Kramer’s “Windigo,” like Dead Papa Toothwort, is worked from “what is in [her] gut.”
“I fill what has been empty, I fill it with sound. Raw sounds of movement, breath, sweat and warmth. It is within my artistic process that I have further connected to my Aboriginal roots. I work with storytelling within my creative process as a way of exploring how the mapping of stories from my family’s history resonates in the body and how it can be transferred symbolically in my work connecting the past, present and future.”2
Kramer cracks open the yellow beak of the bird and creates from “a place of exploring trauma, lateral violence and the aftermath of Indian residential schools.”3 Researching the “colonial impact on First Nations in Canada, exploring the radical changes in governing systems, relations to land, treaties and family structures,” Kramer works with a “heightened awareness to things like the taste of one’s mouth, the heat of one’s throat, the vibration of the inner and outer body,” in connection, always, to the spirit world. “Windigo,” presented by Dancehouse in collaboration with YIRRAMBOI First Nations Festival, is no exception: you can hear it, even when it is silent; especially when it is silent.

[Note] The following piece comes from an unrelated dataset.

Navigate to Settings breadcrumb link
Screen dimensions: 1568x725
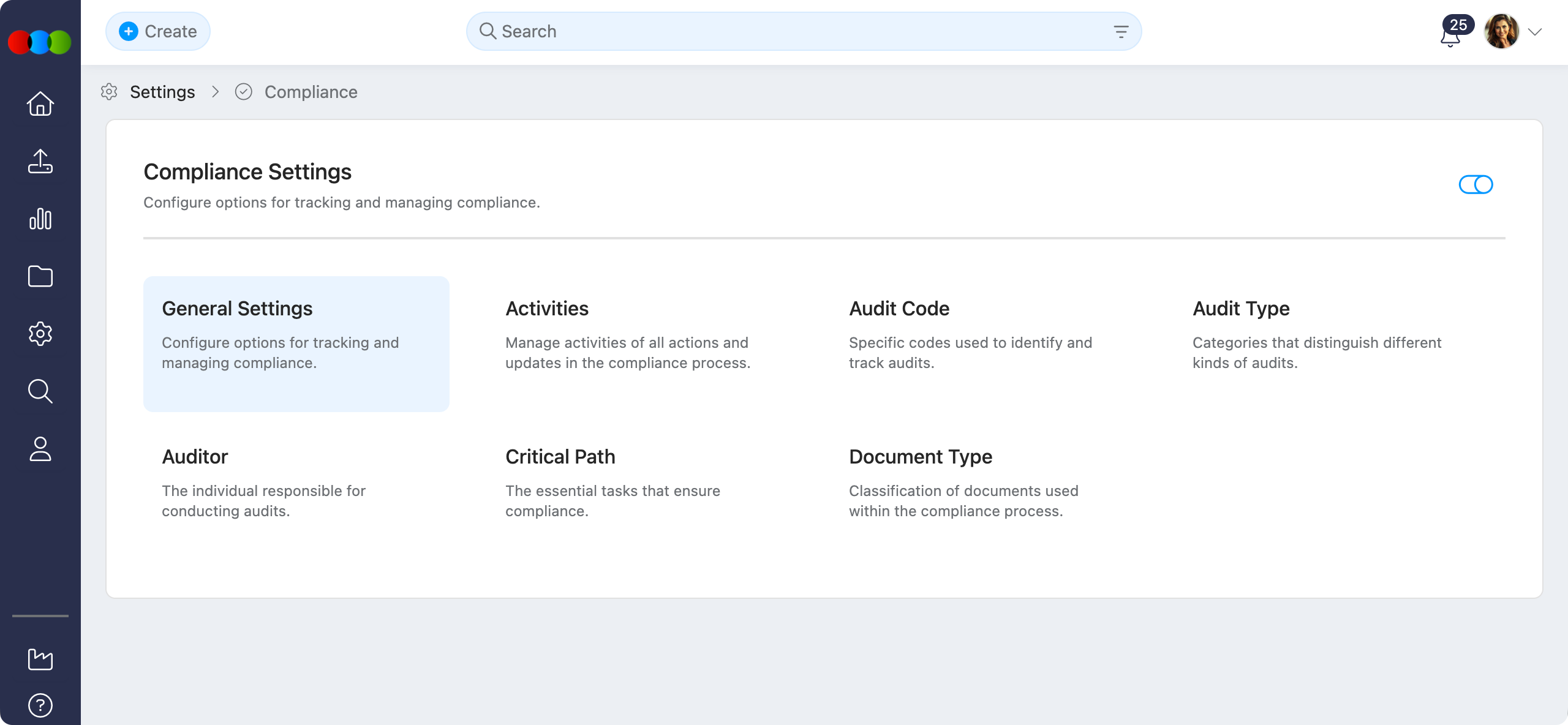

I hear myself swallow. I can hear Hindi as he cuts into the mattress and stuffs a chunk of its foam body into his mouth. I can hear him spit out. And the plastic owl that is meant to scare possums from the urban garden, I hear it too, as it is smothered by a plastic sheet. Earlier the owl with the white masked face served as a limb for the Mattress Man that Hindi grew into and was consumed by. An owl, and a raft of meanings. Hollow nourishment and fake nature, dead nature, fragmented. All of it.
“The Windigo is the legendary monster of our Anishinaabe people . . . you can feel it lurking behind you,” writes Robin Wall Kimmerer, in Braiding Sweetgrass: Indigenous Wisdom, Scientific Knowledge, and the Teachings of Plants, “with arms like tree trunks, feet as big as snow-shoes, it travels easily through the blizzards of the hungry time, stalking us. The hideous stench of its carrion breath poisons the clean scent of snow as it pants behind us . . . . The more a Windigo eats, the more ravenous it becomes. Consumed by consumption, it lays waste to humankind.”4
The Windigo is the ravenous part within all of us. A “traditional upbringing was designed to strengthen self-discipline, to build resistance against the insidious germ of taking too much . . . [to]see the dark, recognize its power, but . . . not feed it.” The “Windigo” before me now is also the world “turned inside out, the dark side made to seem light.” A consumer-driven world, now gnawed hollow at its core, where the “indulgent self-interest . . . once held to be monstrous is now celebrated as success.”
The sound of a siren somewhere in the street below lays over the sounds gathered long ago and today from Ontario’s Far North, and I lose my bearings. With one hand James animates a pink rabbit with a coil for a body. In the other hand, a jumble of red cables. Hindi and James, are “survivors killing time and boredom, spewing out and sublimating their pain and suffering”5 in a contemporary ceremony. Symbols shift to be heard. A mattress is the land. A pink-strangled rabbit is hope. And the human spirit is ripped open with a pocket knife wielded like a claw.
Max Porter’s Lanny (London: Faber & Faber Limited, 2019).